After Europe, the Caribbean region attracts the most Americans as visitors. The Bahamas, the U.S. Virgin Islands, and Puerto Rico attract the most stay-over visitors, followed by Bermuda, Jamaica, Barbados and the Dominican Republic. (The Dominican Republic is a newcomer on the big-attraction list.) Geographically, Bermuda is too far north to be part of the Caribbean region. Historically and culturally it has much in common with the Caribbean and is included here.
The U.S. Virgin Islands, the Bahamas, Martinique, and the Dominican Republic have been most selected for cruise stops. Figure 7.2 gives the stay-over and cruise arrival numbers for Caribbean visitors for 1981.

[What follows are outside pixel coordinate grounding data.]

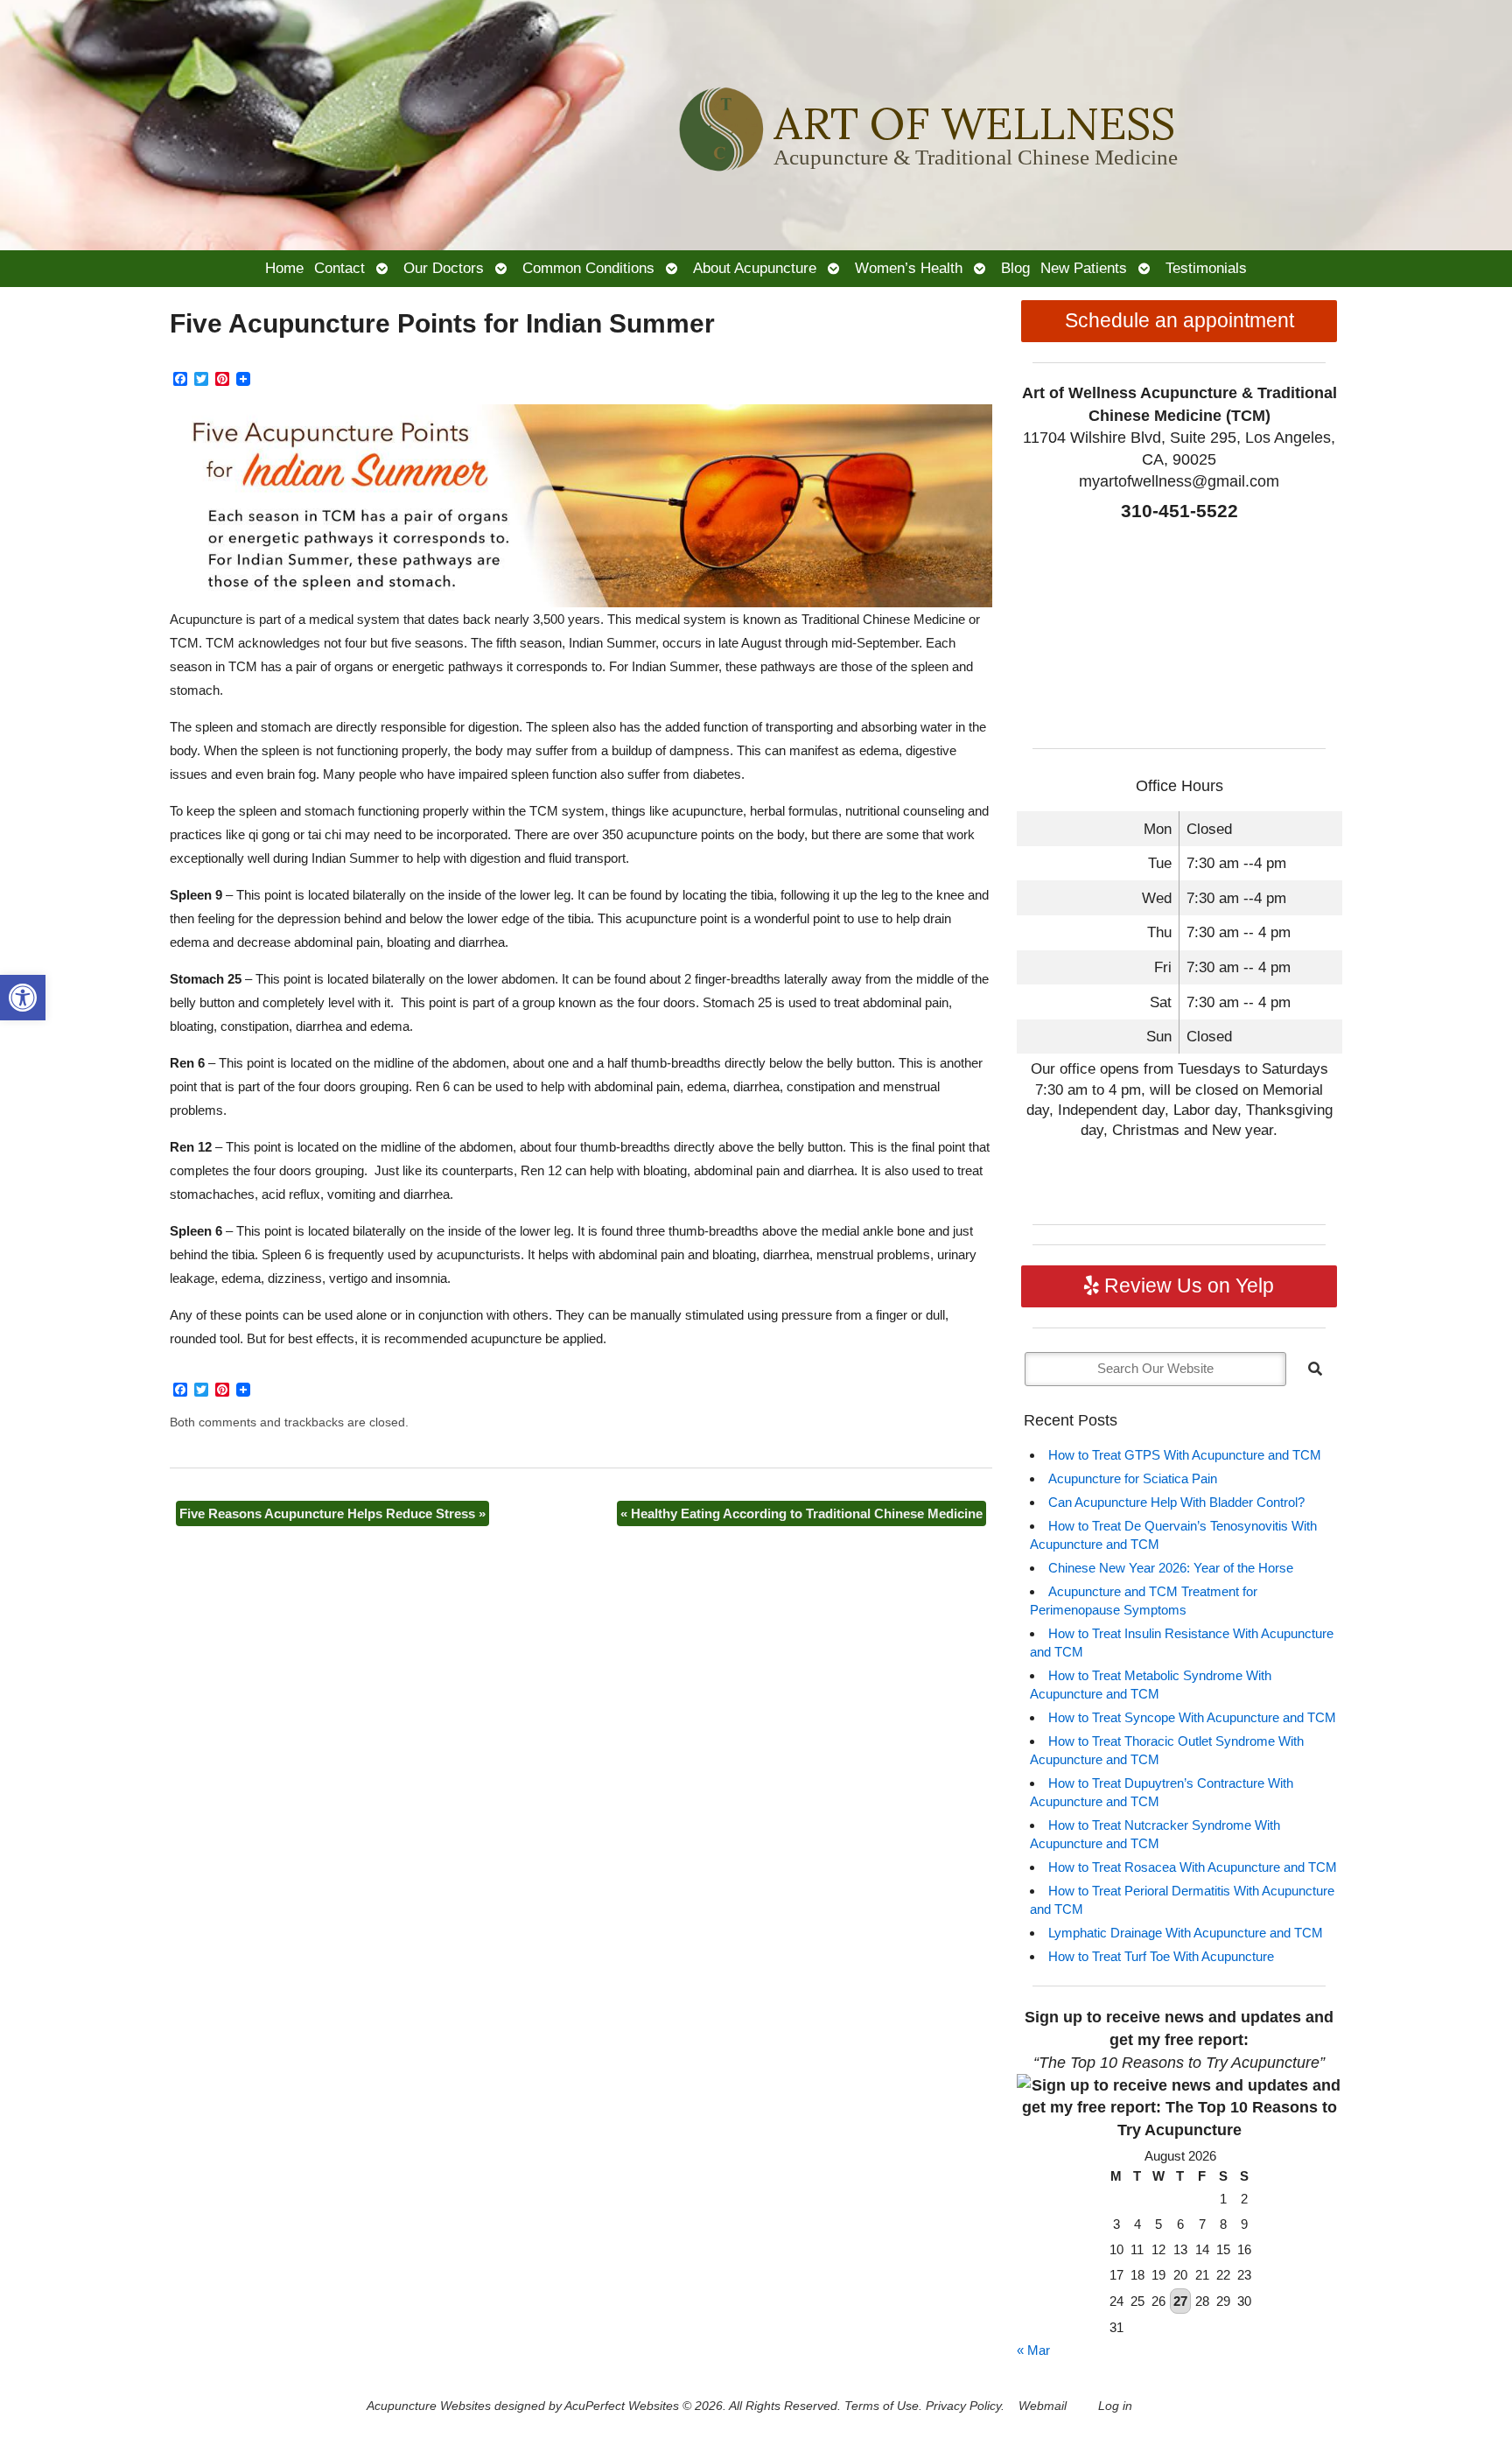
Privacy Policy (963, 2406)
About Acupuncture (754, 268)
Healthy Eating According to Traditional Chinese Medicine (801, 1513)
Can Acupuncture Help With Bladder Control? (1176, 1502)
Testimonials (1206, 268)
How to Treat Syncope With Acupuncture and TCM (1192, 1717)
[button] (23, 997)
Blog (1015, 268)
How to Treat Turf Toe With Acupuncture (1161, 1956)
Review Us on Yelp (1186, 1286)
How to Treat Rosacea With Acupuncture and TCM (1192, 1867)
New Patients (1083, 268)
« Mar (1033, 2350)
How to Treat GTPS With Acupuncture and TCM (1184, 1454)
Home (284, 268)
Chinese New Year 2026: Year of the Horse (1170, 1567)
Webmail (1042, 2406)
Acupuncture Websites (429, 2406)
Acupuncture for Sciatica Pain (1132, 1478)
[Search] (1315, 1369)
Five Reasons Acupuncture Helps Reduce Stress (332, 1513)
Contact (339, 268)
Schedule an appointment (1179, 321)
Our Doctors (443, 268)
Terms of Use (881, 2406)
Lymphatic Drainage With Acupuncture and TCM (1185, 1932)
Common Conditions (588, 268)
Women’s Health (908, 268)
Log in (1115, 2406)
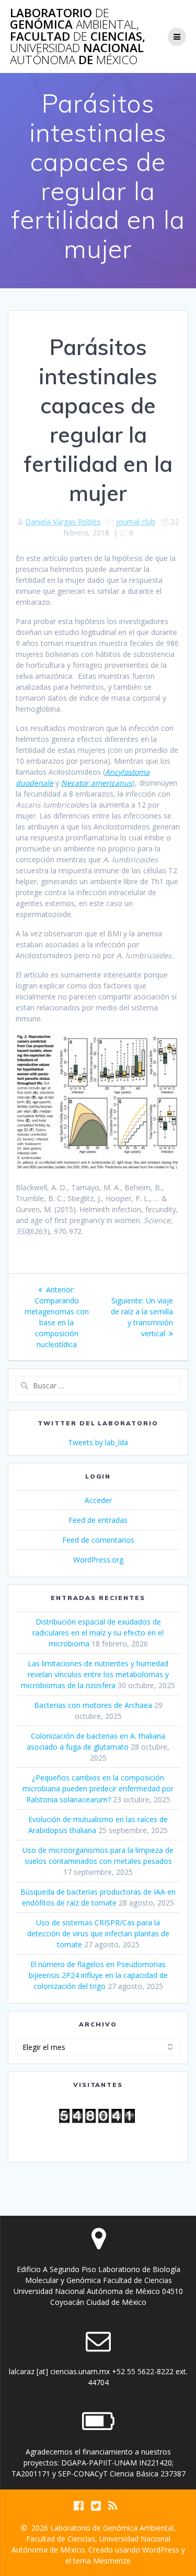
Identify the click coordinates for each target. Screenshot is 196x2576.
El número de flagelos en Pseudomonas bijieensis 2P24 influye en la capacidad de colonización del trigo (98, 1975)
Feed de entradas (98, 1520)
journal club (135, 522)
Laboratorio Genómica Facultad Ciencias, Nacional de (77, 36)
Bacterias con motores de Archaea (93, 1705)
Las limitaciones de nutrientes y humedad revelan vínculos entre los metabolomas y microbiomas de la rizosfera (95, 1674)
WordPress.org (98, 1560)
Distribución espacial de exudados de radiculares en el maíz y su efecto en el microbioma (98, 1633)
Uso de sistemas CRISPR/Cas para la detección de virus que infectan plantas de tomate (98, 1933)
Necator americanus (96, 783)
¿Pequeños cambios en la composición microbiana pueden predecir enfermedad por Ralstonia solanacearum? (98, 1788)
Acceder (98, 1500)
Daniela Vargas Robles (63, 522)
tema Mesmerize (102, 2561)
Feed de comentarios (98, 1540)
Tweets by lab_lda (98, 1442)
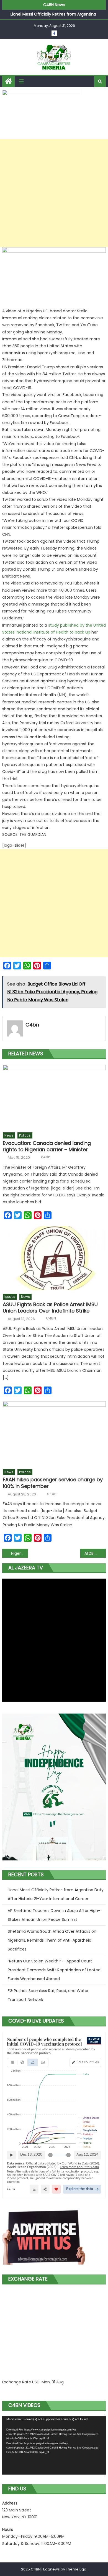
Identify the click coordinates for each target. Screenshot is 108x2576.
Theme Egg (76, 2569)
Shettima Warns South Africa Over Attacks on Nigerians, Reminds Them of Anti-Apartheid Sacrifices (52, 1940)
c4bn (32, 1024)
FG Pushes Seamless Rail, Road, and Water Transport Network (48, 1995)
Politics (25, 1135)
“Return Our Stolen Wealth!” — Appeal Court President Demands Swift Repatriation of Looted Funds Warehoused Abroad (54, 1970)
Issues (9, 1296)
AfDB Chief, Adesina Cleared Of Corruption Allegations (95, 1553)
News (8, 1135)
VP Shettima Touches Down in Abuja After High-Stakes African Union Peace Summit (54, 1915)
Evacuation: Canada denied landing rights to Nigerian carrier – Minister (47, 1146)
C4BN (51, 1318)
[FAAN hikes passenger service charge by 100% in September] (54, 1433)
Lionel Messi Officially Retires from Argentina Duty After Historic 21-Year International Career (56, 1894)
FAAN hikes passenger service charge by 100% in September (53, 1482)
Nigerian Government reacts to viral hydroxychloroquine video (19, 1553)
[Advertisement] (54, 193)
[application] (54, 2445)
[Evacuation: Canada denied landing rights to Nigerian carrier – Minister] (54, 1097)
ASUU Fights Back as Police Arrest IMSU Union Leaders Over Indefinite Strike (50, 1307)
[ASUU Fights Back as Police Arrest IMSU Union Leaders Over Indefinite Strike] (54, 1258)
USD (36, 2382)
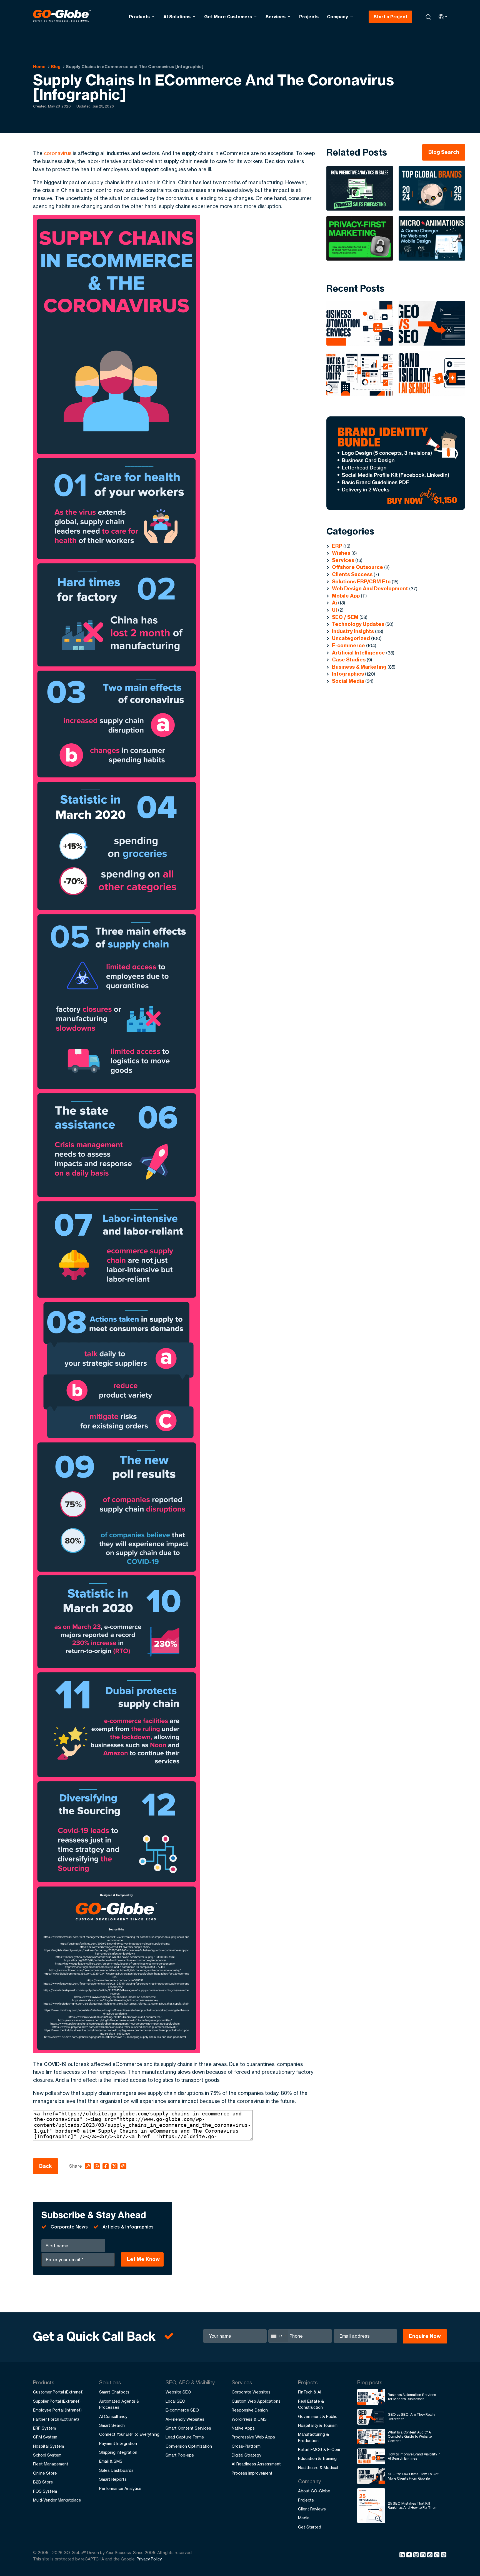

In 1981, the Caribbean region attracted 7.2 million visitors, half of whom were Americans. On some islands 85 percent of the visitors are American.1 The area has about five hundred hotels, of which, says the Caribbean Tourism Association, two hundred thirty have fewer than fifty rooms. The largest chain in the area has grown by default. The Jamaican government has taken over fourteen hotels that were in financial difficulty. The government cannot afford to permit the hotels to close. To fail to do so would force up the number of unemployed. Neither can the government afford to operate them. Under government operation the hotels lost millions of dollars. Employee theft extends to cutting out the carpets underneath the beds. Inefficiencies were rampant. So, where possible, the hotels are leased to chain operators from abroad.